◆ PROVIDED DATA:
-=-=-=-=-

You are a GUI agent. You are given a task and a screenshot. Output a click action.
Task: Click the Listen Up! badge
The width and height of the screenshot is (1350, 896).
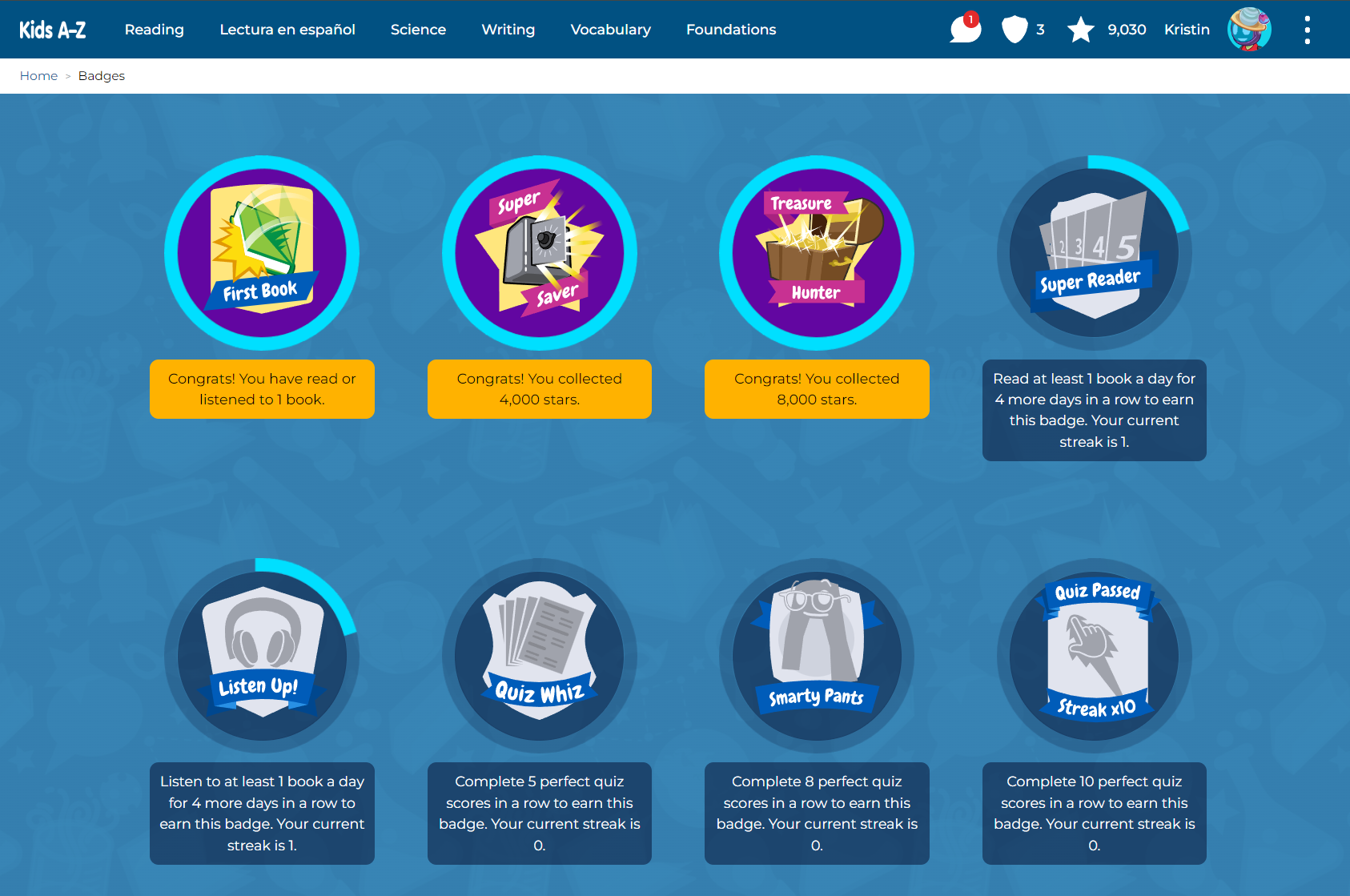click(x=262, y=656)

-=-=-=-=-

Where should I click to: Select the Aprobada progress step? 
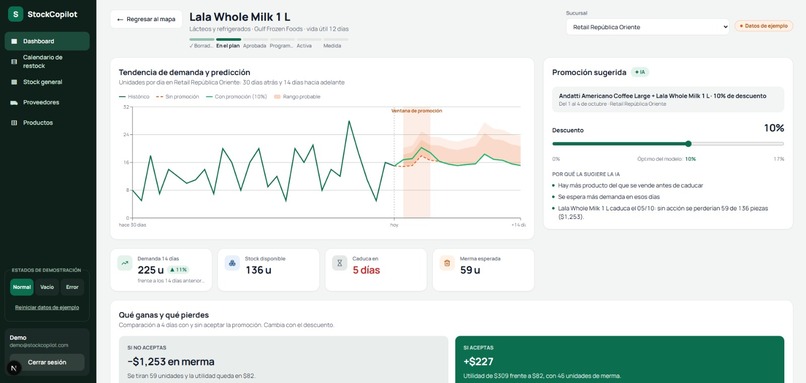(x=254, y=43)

-=-=-=-=-

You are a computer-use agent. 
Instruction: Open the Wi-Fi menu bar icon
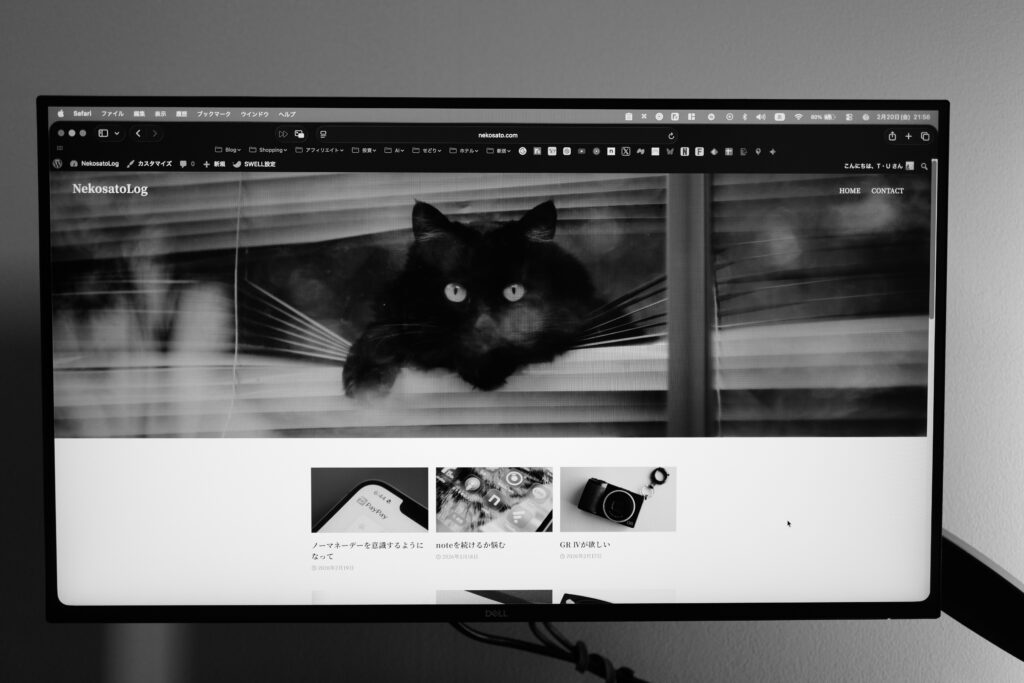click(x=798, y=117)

-=-=-=-=-

◆ EXERCISE REQUIREMENTS:
The count, and nothing else: how many lines of the entries contain the word "agent"?

◆ TASK RESULT:
2